> Work instructions
Give every entry again, word for word.

> Task input
---------------

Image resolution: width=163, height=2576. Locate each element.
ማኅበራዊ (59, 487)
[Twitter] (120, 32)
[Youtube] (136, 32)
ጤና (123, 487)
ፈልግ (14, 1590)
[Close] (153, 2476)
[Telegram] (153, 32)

---------------

> Solution below
Image resolution: width=163, height=2576. Locate each element.
ማኅበራዊ (59, 487)
[Twitter] (120, 32)
[Youtube] (136, 32)
ጤና (123, 487)
ፈልግ (14, 1590)
[Close] (153, 2476)
[Telegram] (153, 32)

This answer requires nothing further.